-- Record extracts follows --

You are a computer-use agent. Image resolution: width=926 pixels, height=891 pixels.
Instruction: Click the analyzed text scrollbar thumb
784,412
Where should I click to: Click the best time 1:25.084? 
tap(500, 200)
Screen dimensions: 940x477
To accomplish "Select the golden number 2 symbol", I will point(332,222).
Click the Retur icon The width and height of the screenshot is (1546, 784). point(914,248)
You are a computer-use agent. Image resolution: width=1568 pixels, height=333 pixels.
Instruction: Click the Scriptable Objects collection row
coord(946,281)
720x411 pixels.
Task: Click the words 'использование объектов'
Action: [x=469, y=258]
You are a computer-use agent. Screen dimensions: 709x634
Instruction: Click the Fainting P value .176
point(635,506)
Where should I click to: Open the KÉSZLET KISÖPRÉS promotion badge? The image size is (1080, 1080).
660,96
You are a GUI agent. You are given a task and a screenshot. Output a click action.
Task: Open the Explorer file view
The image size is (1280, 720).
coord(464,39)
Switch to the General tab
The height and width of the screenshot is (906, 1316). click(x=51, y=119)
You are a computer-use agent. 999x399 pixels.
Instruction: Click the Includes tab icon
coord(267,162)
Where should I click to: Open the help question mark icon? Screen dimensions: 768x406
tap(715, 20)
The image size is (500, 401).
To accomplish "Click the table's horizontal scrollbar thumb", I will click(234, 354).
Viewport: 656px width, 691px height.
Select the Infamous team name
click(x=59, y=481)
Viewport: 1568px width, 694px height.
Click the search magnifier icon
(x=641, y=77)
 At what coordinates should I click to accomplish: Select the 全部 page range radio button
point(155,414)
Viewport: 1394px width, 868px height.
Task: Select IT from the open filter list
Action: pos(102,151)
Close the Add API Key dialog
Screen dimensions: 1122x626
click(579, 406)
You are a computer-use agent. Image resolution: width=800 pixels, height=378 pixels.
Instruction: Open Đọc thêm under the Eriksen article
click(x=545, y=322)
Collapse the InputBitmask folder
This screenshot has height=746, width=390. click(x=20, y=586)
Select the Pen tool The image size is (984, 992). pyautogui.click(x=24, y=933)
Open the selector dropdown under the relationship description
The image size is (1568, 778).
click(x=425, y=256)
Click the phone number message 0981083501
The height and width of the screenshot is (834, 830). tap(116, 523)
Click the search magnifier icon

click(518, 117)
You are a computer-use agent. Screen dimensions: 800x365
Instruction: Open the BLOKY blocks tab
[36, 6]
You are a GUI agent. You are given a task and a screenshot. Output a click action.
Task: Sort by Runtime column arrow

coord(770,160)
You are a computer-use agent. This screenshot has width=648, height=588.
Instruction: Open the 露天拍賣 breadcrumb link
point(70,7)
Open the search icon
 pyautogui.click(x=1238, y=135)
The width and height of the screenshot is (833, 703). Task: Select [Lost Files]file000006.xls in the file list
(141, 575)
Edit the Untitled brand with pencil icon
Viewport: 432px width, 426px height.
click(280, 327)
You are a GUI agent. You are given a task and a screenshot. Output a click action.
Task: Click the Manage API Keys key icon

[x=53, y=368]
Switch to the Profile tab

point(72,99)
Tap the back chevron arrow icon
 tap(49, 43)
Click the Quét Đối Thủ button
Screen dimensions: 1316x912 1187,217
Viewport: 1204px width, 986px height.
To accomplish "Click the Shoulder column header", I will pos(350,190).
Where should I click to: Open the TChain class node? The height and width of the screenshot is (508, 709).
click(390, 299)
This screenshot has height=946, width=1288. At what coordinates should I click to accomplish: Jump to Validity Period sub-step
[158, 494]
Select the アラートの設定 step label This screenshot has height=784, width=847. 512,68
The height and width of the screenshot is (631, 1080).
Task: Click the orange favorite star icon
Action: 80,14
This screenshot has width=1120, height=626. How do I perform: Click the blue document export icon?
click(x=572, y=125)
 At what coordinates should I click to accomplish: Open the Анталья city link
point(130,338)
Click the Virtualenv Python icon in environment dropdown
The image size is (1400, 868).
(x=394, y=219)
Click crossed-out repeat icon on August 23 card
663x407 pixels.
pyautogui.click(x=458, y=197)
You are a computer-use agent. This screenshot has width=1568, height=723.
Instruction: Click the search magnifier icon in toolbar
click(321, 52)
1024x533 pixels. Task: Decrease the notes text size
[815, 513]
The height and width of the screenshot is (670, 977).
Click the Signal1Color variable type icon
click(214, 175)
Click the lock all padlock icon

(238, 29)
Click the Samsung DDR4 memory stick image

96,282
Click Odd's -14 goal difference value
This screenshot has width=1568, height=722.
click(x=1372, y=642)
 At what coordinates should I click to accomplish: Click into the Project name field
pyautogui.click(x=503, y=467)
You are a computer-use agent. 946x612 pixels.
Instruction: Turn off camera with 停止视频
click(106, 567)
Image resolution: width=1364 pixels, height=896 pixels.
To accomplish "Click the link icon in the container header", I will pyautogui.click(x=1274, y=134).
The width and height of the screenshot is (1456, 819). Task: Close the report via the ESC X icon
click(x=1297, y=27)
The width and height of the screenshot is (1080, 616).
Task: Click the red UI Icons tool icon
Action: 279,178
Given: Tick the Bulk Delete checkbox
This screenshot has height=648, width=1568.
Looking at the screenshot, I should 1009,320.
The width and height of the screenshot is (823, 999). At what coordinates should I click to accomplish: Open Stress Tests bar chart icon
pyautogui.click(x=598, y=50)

-- Record extracts concluded --

- Assigned task -
Exactly as they appear above, write out all of the lines.

- Completed exercise -
You are a computer-use agent. Image resolution: width=926 pixels, height=891 pixels.
Instruction: Click the analyzed text scrollbar thumb
784,412
Where should I click to: Click the best time 1:25.084? 
tap(500, 200)
Screen dimensions: 940x477
To accomplish "Select the golden number 2 symbol", I will point(332,222).
Click the Retur icon The width and height of the screenshot is (1546, 784). point(914,248)
You are a computer-use agent. Image resolution: width=1568 pixels, height=333 pixels.
Instruction: Click the Scriptable Objects collection row
coord(946,281)
720x411 pixels.
Task: Click the words 'использование объектов'
Action: [x=469, y=258]
You are a computer-use agent. Screen dimensions: 709x634
Instruction: Click the Fainting P value .176
point(635,506)
Where should I click to: Open the KÉSZLET KISÖPRÉS promotion badge? The image size is (1080, 1080).
660,96
You are a GUI agent. You are given a task and a screenshot. Output a click action.
Task: Open the Explorer file view
The image size is (1280, 720).
coord(464,39)
Switch to the General tab
The height and width of the screenshot is (906, 1316). click(x=51, y=119)
You are a computer-use agent. 999x399 pixels.
Instruction: Click the Includes tab icon
coord(267,162)
Where should I click to: Open the help question mark icon? Screen dimensions: 768x406
tap(715, 20)
The image size is (500, 401).
To accomplish "Click the table's horizontal scrollbar thumb", I will click(234, 354).
Viewport: 656px width, 691px height.
Select the Infamous team name
click(x=59, y=481)
Viewport: 1568px width, 694px height.
Click the search magnifier icon
(x=641, y=77)
 At what coordinates should I click to accomplish: Select the 全部 page range radio button
point(155,414)
Viewport: 1394px width, 868px height.
Task: Select IT from the open filter list
Action: pos(102,151)
Close the Add API Key dialog
Screen dimensions: 1122x626
click(579, 406)
You are a computer-use agent. Image resolution: width=800 pixels, height=378 pixels.
Instruction: Open Đọc thêm under the Eriksen article
click(x=545, y=322)
Collapse the InputBitmask folder
This screenshot has height=746, width=390. click(x=20, y=586)
Select the Pen tool The image size is (984, 992). pyautogui.click(x=24, y=933)
Open the selector dropdown under the relationship description
The image size is (1568, 778).
click(x=425, y=256)
Click the phone number message 0981083501
The height and width of the screenshot is (834, 830). tap(116, 523)
Click the search magnifier icon

click(518, 117)
You are a computer-use agent. Screen dimensions: 800x365
Instruction: Open the BLOKY blocks tab
[36, 6]
You are a GUI agent. You are given a task and a screenshot. Output a click action.
Task: Sort by Runtime column arrow

coord(770,160)
You are a computer-use agent. This screenshot has width=648, height=588.
Instruction: Open the 露天拍賣 breadcrumb link
point(70,7)
Open the search icon
 pyautogui.click(x=1238, y=135)
The width and height of the screenshot is (833, 703). Task: Select [Lost Files]file000006.xls in the file list
(141, 575)
Edit the Untitled brand with pencil icon
Viewport: 432px width, 426px height.
click(280, 327)
You are a GUI agent. You are given a task and a screenshot. Output a click action.
Task: Click the Manage API Keys key icon

[x=53, y=368]
Switch to the Profile tab

point(72,99)
Tap the back chevron arrow icon
 tap(49, 43)
Click the Quét Đối Thủ button
Screen dimensions: 1316x912 1187,217
Viewport: 1204px width, 986px height.
To accomplish "Click the Shoulder column header", I will pos(350,190).
Where should I click to: Open the TChain class node? The height and width of the screenshot is (508, 709).
click(390, 299)
This screenshot has height=946, width=1288. At what coordinates should I click to accomplish: Jump to Validity Period sub-step
[158, 494]
Select the アラートの設定 step label This screenshot has height=784, width=847. 512,68
The height and width of the screenshot is (631, 1080).
Task: Click the orange favorite star icon
Action: 80,14
This screenshot has width=1120, height=626. How do I perform: Click the blue document export icon?
click(x=572, y=125)
 At what coordinates should I click to accomplish: Open the Анталья city link
point(130,338)
Click the Virtualenv Python icon in environment dropdown
The image size is (1400, 868).
(x=394, y=219)
Click crossed-out repeat icon on August 23 card
663x407 pixels.
pyautogui.click(x=458, y=197)
You are a computer-use agent. This screenshot has width=1568, height=723.
Instruction: Click the search magnifier icon in toolbar
click(321, 52)
1024x533 pixels. Task: Decrease the notes text size
[815, 513]
The height and width of the screenshot is (670, 977).
Click the Signal1Color variable type icon
click(214, 175)
Click the lock all padlock icon

(238, 29)
Click the Samsung DDR4 memory stick image

96,282
Click Odd's -14 goal difference value
This screenshot has width=1568, height=722.
click(x=1372, y=642)
 At what coordinates should I click to accomplish: Click into the Project name field
pyautogui.click(x=503, y=467)
You are a computer-use agent. 946x612 pixels.
Instruction: Turn off camera with 停止视频
click(106, 567)
Image resolution: width=1364 pixels, height=896 pixels.
To accomplish "Click the link icon in the container header", I will pyautogui.click(x=1274, y=134).
The width and height of the screenshot is (1456, 819). Task: Close the report via the ESC X icon
click(x=1297, y=27)
The width and height of the screenshot is (1080, 616).
Task: Click the red UI Icons tool icon
Action: 279,178
Given: Tick the Bulk Delete checkbox
This screenshot has height=648, width=1568.
Looking at the screenshot, I should 1009,320.
The width and height of the screenshot is (823, 999). At what coordinates should I click to accomplish: Open Stress Tests bar chart icon
pyautogui.click(x=598, y=50)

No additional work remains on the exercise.